Swap "Screen dimensions" for "Display size" in the rows starting with the line containing "Screen dimensions: 547x310" and going on through the line containing "pyautogui.click(x=306, y=204)", then write out only those lines with nothing else changed and the pictures left out.

──────── Information shown ────────

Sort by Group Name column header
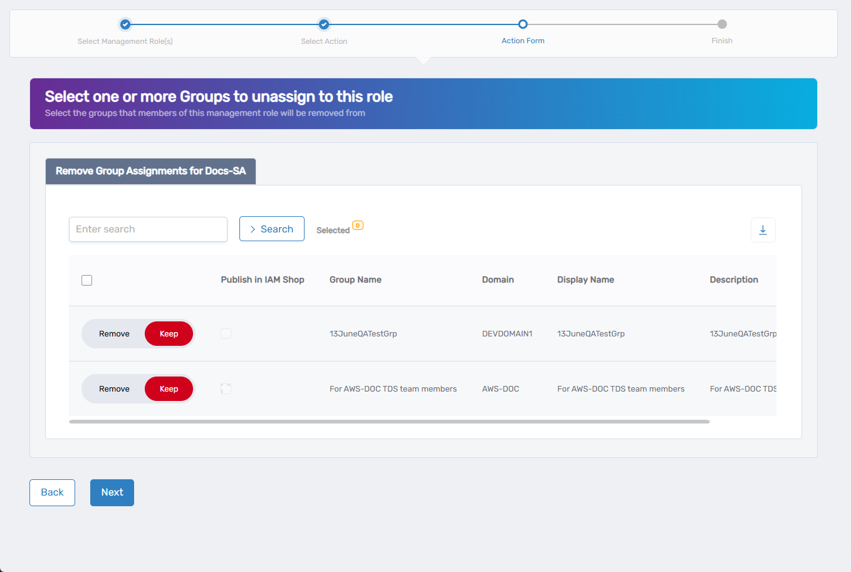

────────
──────── Information shown ────────

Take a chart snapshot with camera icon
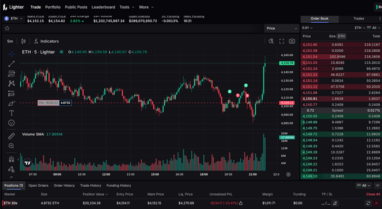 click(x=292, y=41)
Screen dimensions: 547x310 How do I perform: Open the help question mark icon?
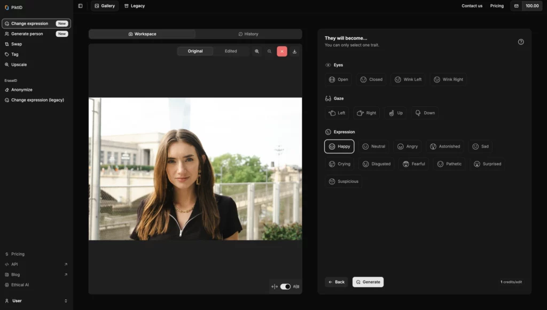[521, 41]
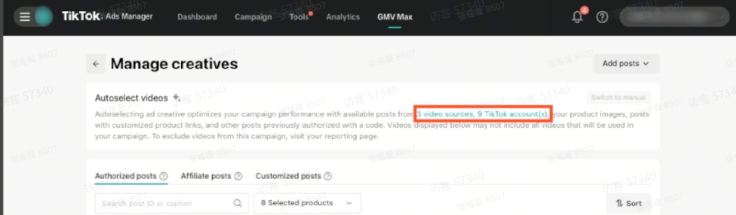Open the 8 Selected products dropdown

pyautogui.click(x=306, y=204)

────────

§ **Solution**
Display size: 547x310 How do I perform: Open the help question mark icon?
[521, 41]
Open the 8 Selected products dropdown

pyautogui.click(x=306, y=204)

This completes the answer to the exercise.